[Dataset entries]

----------

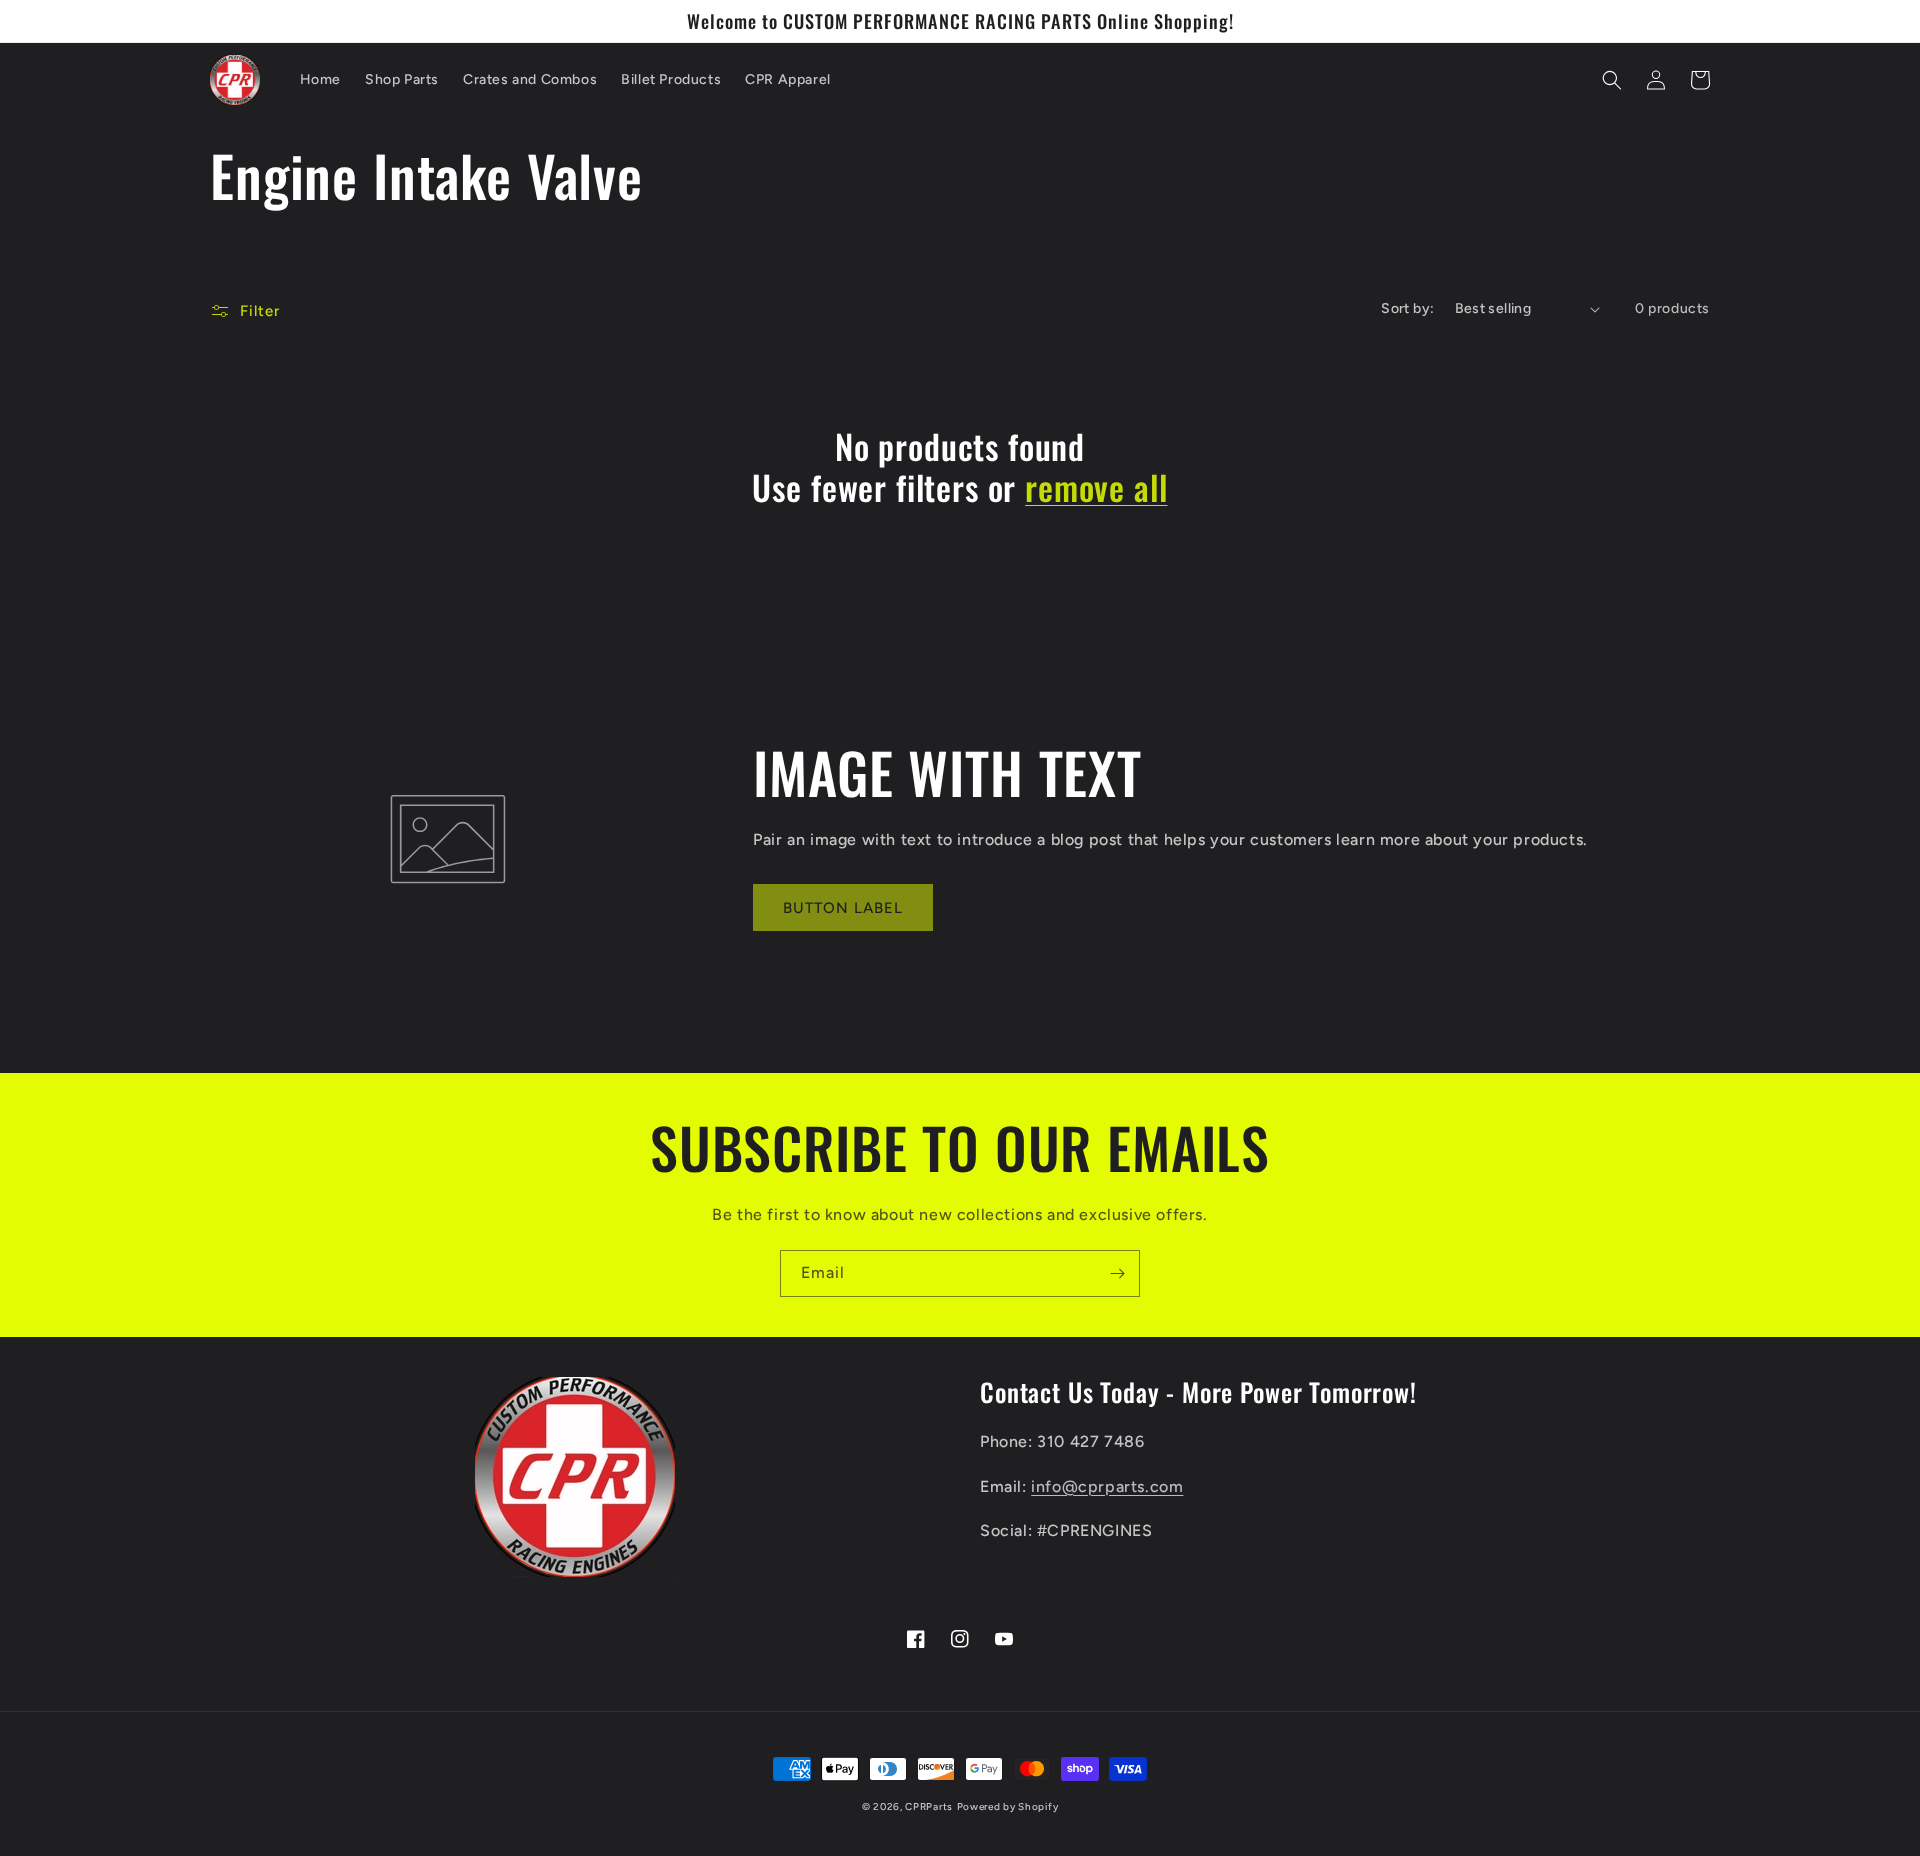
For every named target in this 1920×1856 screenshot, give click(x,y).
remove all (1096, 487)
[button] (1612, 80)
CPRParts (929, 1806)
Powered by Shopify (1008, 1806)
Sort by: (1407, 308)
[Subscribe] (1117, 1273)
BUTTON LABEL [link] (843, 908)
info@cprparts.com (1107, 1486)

----------

## TASK REQUIREMENTS
The line containing "[button] (1612, 80)" marks where to begin; copy it and every later line exactly, through the end of the data.

## TASK ANSWER
[button] (1612, 80)
CPRParts (929, 1806)
Powered by Shopify (1008, 1806)
Sort by: (1407, 308)
[Subscribe] (1117, 1273)
BUTTON LABEL [link] (843, 908)
info@cprparts.com (1107, 1486)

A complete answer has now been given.